Rusia sebagai "penyulut api", memiliki sejarah panjang "marah" pada AS, sehingga setidaknya dapat ditelusuri kembali ke memori kolektif banyak orang Rusia, setelah dis-integrasi Uni Soviet dan Partai Komunis Uni Soviet telah jatuh, negara adidaya Uni Soviet telah hancur, dan banyak orang Rusia mengira setelah Uni Soviet dan Partai Komunis Uni soviet hancur, mereka bisa menjadi anggota dunia Barat, tetapi mereka tidak menyangka bahwa Barat tidak pernah mau menerima Rusia dan terus melihat Rusia sebagai ancaman dan musuh.

Dengan dimanifestasikan ekspansi NATO terus menerus ke arah timur. Awalnya, NATO dan Pakta Warsawa adalah produk dari Perang Dingin. Dengan berakhirnya Perang Dingin dan bubarnya Pakta Warsawa, NATO seharusnya juga  harus diakhiri.

Tapi sebaliknya NATO bukan saja tidak dibubarkan, AS juga ingkar janji kepada pemimpin Soviet untuk tidak memperluas NATO ke timur, sehingga Rusia merasa terhina dan terancam.

Sumber: republicworld.com + dreamstime.com
Sumber: republicworld.com + dreamstime.com

Menurut pejabat senior Rusia NATO telah maju selangkah demi selangkah untuk mengurangi ruang strategis Rusia. Bahkan ada yang mengumpamakan, mula pertama seorang (NATO) mengatakan untuk meminjam garasi, kemudian dia berkata bahwa saya ingin untuk tinggal di rumahmu, setelah tinggal di rumahnya, akhirnya mengatakan mau tidur dengan istrinya, perumpamaan ini mungkin kasar, tetapi banyak alasan mengapa Rusia akhirnya "mengobarkan/menyulut  api".

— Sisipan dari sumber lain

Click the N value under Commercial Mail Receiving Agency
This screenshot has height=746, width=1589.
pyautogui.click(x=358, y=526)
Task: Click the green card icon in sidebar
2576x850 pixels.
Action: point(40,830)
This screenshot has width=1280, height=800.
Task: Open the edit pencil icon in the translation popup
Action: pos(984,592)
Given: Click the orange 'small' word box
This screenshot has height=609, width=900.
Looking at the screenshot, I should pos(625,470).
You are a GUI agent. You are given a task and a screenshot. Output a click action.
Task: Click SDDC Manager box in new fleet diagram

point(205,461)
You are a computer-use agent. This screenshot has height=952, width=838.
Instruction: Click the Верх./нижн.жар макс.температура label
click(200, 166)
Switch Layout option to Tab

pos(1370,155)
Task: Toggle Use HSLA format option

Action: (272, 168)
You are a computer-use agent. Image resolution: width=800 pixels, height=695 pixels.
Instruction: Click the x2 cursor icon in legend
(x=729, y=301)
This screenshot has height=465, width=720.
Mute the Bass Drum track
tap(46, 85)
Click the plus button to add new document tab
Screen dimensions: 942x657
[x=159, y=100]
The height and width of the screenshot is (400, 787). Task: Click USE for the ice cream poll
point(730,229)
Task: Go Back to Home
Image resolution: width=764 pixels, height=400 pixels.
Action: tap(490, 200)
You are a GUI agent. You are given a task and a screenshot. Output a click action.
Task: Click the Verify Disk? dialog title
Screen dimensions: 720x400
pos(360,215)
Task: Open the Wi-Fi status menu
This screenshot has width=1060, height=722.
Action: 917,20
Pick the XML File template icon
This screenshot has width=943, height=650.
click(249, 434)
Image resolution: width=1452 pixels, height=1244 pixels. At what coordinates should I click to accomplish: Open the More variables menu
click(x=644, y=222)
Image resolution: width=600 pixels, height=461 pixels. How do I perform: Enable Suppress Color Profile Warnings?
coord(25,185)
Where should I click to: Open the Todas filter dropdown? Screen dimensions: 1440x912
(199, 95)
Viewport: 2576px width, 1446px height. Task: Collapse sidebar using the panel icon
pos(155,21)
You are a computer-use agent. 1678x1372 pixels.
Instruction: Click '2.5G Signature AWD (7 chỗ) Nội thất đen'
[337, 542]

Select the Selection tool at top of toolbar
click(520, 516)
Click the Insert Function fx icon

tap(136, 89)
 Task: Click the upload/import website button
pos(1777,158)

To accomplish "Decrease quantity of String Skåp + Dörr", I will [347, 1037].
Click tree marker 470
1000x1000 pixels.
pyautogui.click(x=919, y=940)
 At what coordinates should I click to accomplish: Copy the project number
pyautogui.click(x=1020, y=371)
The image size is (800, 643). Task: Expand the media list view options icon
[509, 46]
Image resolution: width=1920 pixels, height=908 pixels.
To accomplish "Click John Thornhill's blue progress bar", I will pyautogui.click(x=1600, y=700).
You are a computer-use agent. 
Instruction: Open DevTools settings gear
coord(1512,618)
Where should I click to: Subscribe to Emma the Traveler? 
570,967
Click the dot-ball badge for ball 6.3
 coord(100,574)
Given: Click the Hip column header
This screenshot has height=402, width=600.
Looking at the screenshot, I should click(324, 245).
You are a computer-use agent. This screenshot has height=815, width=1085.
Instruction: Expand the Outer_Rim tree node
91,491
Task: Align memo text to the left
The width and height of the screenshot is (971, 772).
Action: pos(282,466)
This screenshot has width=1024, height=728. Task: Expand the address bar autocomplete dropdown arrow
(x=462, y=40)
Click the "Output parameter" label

Jadi kini Rusia mengempur Ukraina untuk menarik tiga garis merah bagi NATO:

Yang pertama, meminta janji untuk tidak pernah mengizinkan Ukraina bergabung dengan NATO.

Yang kedua, menghentikan penyebaran senjata ofensif di perbatasan Rusia

Yang ketiga, mengurangi kehadiran militer di sekitar Rusia

Tapi AS dan NATO telah secara terbuka menyatakan penolakan mereka terhadap tuntutan Rusia, tetapi beberapa negosiasi diplomatik masih berlangsung di antara kekuatan besar Eropa, terutama Jerman dan Prancis. Secara umum, dalam situasi ini mereka bertindak sebagai "pemadam kebakaran". Banyak negara Eropa, terutama Jerman, sangat bergantung pada Rusia untuk energi dan tidak ingin meningkatnya ketegangan terjadi di Ukraina,  juga enggan disandera oleh strategi AS terhadap Rusia.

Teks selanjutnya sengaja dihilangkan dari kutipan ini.